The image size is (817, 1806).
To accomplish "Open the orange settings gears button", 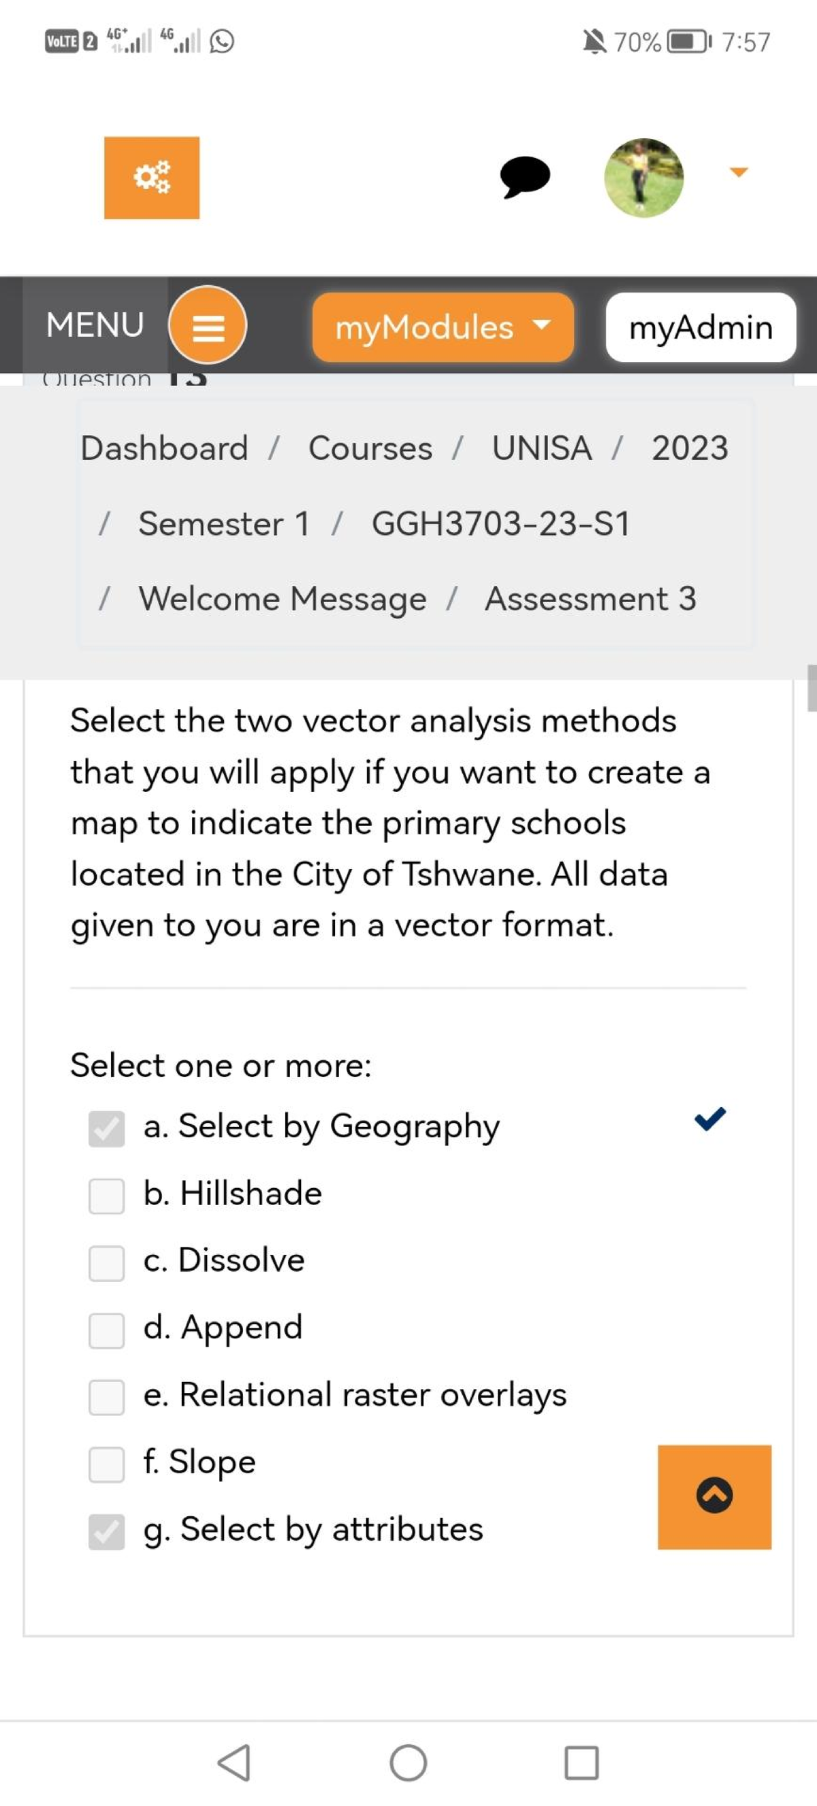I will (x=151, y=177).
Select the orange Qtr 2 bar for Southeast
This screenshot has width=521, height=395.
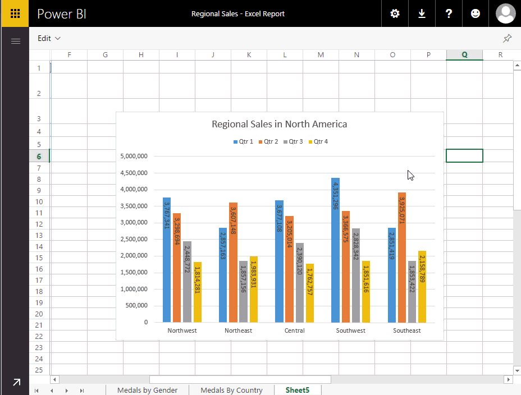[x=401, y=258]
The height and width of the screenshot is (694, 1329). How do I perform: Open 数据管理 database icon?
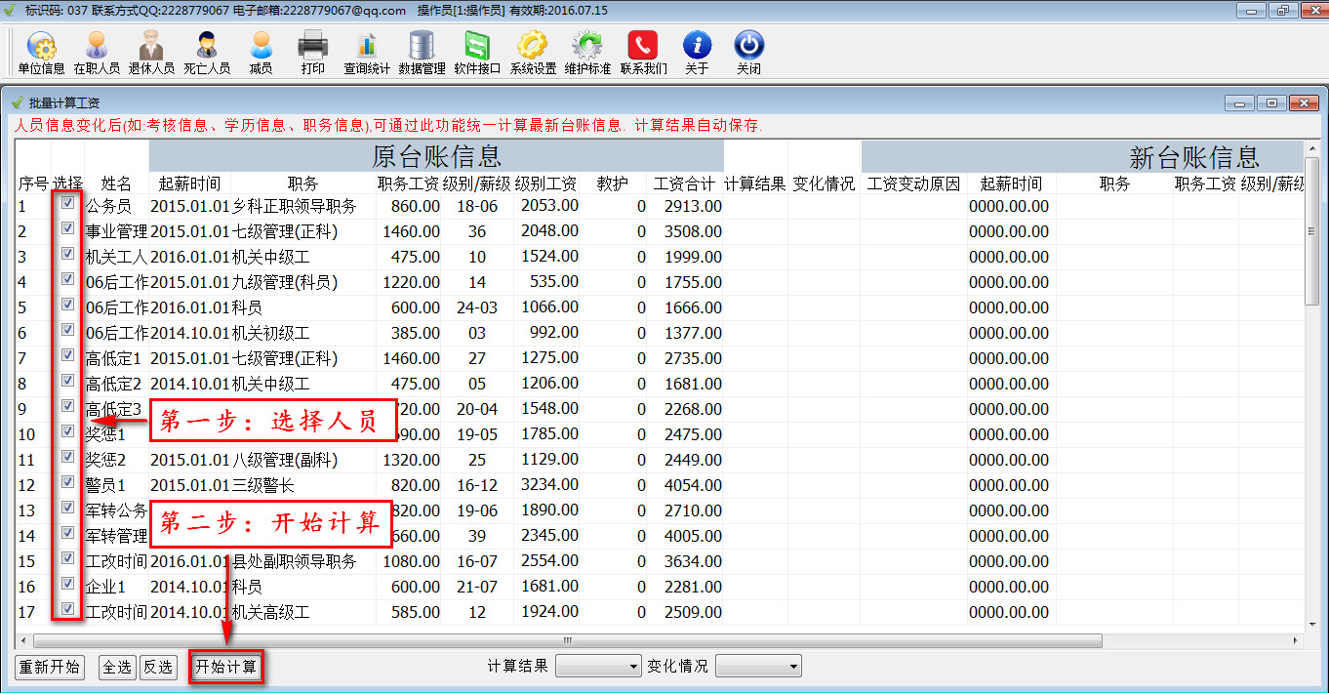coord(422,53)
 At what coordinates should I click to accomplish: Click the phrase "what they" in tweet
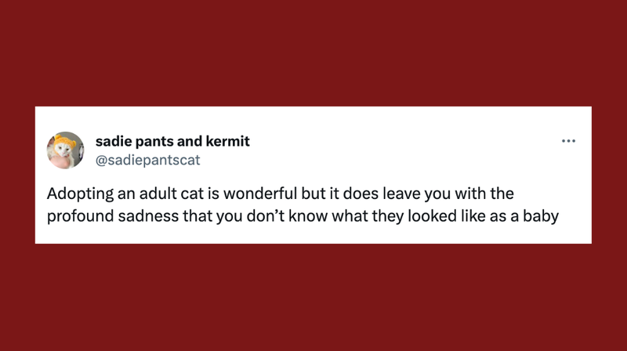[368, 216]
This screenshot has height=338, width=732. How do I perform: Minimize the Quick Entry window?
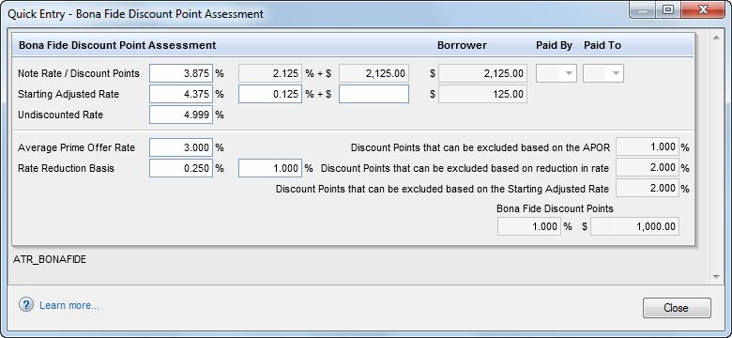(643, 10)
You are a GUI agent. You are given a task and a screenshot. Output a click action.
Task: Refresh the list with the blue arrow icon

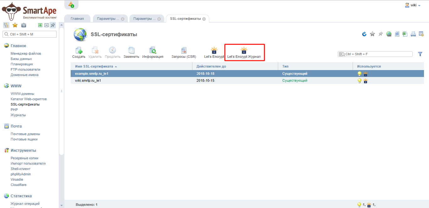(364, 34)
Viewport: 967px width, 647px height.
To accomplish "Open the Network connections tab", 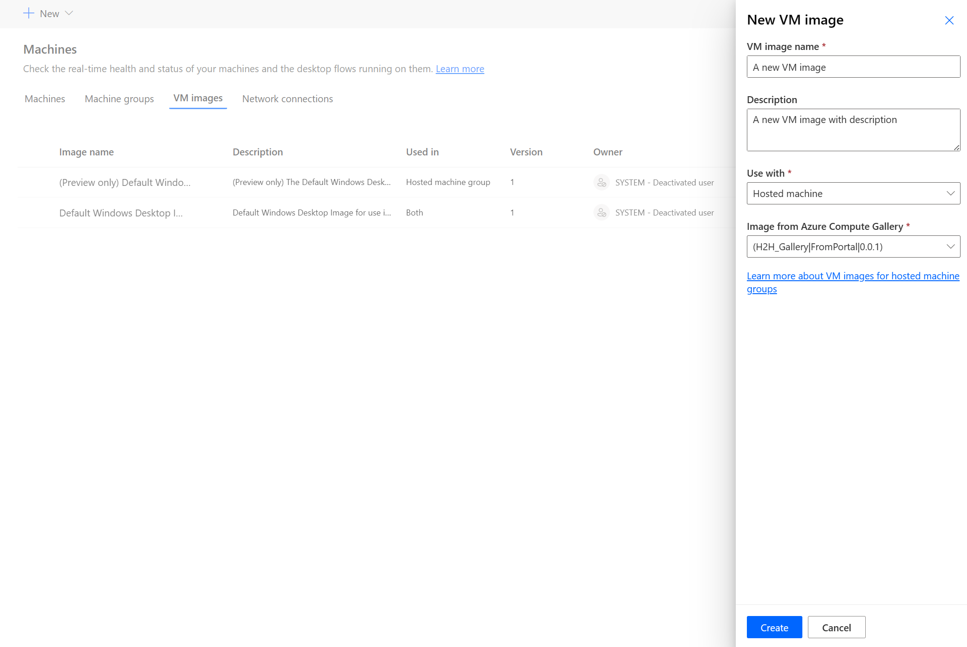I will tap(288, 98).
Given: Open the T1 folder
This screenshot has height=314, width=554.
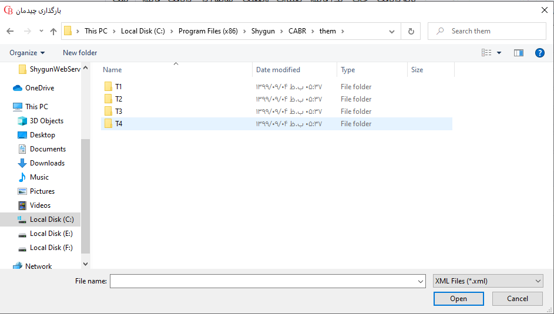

——

Aim. Please copy the listing word for word, from the line with "Given: Open the T1 folder" through the end of the listing, omitting any pictures.

Solved exercise.
Given: Open the T1 folder
This screenshot has height=314, width=554.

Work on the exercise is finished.